**Instructions to follow:**
In the data below, which lines hold "checkmark"? Copy every one.

**Entries shown:**

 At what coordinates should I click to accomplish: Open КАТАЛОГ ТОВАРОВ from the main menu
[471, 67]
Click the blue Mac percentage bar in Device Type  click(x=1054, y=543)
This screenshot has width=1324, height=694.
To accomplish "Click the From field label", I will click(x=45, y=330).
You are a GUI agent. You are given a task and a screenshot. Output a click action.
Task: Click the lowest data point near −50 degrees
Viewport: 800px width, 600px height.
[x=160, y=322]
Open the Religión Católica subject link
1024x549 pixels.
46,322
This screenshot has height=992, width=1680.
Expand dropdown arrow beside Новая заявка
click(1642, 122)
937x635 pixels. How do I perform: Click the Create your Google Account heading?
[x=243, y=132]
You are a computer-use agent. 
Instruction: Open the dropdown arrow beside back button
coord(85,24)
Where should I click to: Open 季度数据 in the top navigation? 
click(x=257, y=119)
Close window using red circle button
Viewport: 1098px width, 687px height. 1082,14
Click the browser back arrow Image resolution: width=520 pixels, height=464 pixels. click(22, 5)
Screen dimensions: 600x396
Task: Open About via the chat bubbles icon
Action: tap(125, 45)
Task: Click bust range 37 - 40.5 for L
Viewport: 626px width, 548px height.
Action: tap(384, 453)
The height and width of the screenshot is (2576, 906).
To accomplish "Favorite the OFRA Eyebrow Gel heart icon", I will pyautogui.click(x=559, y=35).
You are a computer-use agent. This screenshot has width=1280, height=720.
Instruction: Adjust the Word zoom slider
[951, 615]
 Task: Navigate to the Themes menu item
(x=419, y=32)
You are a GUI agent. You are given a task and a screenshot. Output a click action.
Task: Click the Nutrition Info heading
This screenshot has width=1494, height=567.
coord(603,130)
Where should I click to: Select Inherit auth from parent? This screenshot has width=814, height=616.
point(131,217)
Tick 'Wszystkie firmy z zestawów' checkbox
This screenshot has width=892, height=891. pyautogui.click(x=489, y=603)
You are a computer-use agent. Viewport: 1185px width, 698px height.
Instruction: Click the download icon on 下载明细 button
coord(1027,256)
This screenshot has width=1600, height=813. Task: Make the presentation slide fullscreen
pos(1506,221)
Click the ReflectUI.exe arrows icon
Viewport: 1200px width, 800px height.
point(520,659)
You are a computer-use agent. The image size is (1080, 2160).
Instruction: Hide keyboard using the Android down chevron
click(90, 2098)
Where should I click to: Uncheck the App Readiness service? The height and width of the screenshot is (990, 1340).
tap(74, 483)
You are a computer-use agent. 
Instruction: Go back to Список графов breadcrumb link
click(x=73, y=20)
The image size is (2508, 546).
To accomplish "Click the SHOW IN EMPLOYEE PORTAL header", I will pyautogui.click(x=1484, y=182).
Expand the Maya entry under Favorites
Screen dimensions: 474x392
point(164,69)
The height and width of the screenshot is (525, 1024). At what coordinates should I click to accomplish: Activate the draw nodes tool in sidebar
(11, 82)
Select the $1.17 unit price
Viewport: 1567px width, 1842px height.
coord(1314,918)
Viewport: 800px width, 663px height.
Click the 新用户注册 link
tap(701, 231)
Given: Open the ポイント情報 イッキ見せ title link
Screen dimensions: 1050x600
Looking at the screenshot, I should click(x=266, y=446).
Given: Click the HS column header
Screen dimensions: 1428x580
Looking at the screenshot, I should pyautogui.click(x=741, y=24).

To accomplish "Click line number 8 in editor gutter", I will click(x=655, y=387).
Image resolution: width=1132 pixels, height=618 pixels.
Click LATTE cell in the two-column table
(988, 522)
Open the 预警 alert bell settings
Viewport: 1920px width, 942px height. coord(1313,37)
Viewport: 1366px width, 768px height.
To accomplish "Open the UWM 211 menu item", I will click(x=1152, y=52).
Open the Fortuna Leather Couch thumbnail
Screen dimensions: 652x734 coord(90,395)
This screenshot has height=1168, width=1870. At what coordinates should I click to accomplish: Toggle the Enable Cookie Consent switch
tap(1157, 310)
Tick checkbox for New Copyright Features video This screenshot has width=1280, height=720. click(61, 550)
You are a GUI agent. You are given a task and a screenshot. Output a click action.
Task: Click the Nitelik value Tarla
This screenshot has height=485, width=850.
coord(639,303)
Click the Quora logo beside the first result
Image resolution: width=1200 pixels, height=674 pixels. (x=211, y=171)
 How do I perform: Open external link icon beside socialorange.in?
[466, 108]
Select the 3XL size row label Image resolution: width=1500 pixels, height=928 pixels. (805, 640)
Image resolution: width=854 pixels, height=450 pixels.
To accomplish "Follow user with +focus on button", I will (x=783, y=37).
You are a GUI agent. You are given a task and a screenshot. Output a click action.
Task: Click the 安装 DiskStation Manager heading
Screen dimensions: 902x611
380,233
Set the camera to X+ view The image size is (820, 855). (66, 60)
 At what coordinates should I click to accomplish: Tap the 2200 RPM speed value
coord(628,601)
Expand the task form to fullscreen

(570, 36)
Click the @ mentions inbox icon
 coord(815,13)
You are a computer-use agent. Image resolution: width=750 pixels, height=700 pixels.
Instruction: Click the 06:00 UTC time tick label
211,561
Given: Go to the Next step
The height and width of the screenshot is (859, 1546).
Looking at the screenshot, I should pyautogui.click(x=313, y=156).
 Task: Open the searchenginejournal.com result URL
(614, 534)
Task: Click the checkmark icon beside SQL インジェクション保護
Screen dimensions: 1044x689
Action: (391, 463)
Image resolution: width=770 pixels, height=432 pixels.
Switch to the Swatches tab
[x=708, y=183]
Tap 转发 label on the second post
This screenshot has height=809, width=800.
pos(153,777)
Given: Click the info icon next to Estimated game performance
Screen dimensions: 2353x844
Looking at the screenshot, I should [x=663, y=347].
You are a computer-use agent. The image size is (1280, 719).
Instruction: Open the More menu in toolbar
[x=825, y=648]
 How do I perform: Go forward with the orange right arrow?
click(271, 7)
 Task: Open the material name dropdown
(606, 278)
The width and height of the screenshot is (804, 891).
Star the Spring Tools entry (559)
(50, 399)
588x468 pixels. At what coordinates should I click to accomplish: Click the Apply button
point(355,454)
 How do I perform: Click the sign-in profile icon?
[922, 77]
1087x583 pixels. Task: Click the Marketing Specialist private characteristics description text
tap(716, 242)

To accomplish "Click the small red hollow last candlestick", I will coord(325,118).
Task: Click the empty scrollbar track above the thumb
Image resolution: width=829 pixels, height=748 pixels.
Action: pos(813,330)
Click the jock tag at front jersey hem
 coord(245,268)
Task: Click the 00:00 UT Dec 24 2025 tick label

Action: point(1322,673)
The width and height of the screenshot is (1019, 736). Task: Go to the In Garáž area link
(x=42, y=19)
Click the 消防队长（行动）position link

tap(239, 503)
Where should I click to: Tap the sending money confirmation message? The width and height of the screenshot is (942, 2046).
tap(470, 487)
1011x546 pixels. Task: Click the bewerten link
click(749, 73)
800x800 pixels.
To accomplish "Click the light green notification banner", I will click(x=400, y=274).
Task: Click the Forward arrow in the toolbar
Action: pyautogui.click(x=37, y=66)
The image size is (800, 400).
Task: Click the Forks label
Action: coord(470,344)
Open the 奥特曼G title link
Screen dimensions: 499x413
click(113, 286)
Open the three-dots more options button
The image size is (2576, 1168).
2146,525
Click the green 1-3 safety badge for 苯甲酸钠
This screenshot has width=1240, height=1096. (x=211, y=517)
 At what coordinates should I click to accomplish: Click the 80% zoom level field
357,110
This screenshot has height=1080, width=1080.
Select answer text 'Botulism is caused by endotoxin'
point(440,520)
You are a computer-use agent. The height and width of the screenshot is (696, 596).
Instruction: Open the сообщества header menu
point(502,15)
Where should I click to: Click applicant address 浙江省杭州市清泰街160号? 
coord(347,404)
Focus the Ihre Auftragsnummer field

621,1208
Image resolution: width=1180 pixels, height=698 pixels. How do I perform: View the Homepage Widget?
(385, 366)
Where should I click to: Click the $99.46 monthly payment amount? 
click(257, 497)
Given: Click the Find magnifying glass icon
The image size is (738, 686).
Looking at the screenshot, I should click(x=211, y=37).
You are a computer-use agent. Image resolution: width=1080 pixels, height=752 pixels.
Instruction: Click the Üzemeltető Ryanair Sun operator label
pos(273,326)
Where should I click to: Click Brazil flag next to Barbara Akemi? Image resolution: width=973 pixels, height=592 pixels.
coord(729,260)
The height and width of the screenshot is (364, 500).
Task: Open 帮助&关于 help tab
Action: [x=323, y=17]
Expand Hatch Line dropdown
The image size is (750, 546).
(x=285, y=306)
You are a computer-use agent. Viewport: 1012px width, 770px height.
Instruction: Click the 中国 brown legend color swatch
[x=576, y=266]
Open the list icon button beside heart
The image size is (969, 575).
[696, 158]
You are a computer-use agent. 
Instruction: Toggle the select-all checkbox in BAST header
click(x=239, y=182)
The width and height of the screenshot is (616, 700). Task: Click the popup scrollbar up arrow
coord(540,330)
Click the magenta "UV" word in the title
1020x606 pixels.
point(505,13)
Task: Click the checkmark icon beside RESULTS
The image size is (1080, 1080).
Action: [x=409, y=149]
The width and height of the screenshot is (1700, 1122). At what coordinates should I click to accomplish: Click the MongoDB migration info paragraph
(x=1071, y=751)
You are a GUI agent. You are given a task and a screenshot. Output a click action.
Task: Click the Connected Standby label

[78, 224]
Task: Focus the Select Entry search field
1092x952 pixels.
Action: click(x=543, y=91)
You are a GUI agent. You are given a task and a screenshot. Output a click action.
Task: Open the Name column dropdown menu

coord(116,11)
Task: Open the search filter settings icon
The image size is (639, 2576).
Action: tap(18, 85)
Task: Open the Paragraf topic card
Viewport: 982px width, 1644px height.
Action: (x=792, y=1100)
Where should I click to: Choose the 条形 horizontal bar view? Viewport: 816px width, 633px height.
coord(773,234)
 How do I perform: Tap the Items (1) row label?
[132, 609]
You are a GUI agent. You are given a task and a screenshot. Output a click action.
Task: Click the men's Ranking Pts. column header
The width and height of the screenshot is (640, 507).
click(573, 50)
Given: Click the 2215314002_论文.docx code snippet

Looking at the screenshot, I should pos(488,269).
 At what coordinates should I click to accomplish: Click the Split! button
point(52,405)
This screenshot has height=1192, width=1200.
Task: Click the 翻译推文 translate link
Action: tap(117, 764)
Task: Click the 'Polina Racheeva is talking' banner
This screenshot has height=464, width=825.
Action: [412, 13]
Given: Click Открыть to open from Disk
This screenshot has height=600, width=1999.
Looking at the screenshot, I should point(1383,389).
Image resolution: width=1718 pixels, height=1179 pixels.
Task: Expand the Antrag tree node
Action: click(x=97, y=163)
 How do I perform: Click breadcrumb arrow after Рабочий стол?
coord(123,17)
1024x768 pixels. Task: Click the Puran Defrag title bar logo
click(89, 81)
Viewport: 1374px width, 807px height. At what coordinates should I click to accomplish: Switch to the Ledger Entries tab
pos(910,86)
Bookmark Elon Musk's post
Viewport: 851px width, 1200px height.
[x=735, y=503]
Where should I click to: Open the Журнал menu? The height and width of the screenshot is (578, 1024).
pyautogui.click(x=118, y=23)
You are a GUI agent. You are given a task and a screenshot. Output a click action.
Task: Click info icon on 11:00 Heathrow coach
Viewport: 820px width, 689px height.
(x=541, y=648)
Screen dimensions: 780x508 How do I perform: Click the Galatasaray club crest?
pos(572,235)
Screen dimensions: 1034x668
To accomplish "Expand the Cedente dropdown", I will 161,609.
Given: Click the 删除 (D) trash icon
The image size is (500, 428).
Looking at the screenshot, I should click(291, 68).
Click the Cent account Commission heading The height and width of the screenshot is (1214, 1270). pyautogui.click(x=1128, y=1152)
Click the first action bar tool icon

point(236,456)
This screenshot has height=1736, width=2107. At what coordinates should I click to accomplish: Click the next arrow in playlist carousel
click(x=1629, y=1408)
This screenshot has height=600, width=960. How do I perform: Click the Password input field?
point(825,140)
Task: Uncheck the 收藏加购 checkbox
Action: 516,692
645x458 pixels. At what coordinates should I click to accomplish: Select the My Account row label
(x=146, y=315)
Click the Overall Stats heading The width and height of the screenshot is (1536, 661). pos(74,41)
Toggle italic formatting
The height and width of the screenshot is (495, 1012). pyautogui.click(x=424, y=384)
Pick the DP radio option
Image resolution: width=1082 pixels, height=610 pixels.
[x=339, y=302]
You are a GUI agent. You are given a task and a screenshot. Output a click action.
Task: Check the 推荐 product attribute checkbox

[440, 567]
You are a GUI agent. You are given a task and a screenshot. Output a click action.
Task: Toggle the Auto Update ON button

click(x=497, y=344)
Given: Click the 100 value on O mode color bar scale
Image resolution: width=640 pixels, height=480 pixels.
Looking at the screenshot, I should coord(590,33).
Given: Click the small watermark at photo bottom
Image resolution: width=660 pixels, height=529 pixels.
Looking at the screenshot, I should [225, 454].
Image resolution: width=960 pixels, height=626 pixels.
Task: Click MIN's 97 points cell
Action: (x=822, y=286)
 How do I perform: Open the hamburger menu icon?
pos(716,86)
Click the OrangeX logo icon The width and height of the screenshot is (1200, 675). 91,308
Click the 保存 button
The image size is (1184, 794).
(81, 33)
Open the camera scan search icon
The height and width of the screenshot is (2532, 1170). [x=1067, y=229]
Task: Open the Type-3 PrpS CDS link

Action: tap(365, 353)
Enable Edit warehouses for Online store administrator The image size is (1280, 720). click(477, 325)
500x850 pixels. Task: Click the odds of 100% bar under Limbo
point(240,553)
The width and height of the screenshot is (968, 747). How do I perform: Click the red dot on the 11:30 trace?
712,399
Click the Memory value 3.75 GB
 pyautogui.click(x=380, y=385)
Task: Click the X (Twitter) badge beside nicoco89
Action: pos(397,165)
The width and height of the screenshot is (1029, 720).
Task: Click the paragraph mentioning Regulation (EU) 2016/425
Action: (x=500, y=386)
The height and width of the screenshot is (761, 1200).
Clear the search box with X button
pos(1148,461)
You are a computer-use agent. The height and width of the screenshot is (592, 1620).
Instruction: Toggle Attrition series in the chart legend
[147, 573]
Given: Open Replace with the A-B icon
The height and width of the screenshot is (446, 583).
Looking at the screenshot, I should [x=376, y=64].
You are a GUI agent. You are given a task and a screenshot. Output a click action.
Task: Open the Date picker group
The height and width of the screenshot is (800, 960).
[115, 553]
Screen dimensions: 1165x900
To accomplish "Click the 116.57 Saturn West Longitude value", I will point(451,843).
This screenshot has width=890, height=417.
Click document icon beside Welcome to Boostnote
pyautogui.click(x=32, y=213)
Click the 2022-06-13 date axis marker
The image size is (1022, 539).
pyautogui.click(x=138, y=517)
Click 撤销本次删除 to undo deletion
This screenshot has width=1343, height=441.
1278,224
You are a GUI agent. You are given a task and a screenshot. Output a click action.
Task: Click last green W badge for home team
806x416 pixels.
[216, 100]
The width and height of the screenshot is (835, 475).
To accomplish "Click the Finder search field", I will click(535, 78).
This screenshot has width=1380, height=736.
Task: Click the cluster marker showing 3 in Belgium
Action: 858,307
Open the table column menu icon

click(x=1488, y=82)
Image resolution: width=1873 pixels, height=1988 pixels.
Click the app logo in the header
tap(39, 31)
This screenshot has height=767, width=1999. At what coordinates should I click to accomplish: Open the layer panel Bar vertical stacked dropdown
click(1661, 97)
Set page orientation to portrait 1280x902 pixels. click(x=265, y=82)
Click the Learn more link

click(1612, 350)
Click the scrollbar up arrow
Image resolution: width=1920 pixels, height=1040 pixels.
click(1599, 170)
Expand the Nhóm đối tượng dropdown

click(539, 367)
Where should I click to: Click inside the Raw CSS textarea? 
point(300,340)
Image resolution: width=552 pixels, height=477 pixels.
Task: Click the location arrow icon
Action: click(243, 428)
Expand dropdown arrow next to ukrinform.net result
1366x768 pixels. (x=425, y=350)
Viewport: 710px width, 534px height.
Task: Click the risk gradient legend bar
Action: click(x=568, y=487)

**Output below:**
Task: Click the checkmark icon beside SQL インジェクション保護
Task: Click the checkmark icon beside RESULTS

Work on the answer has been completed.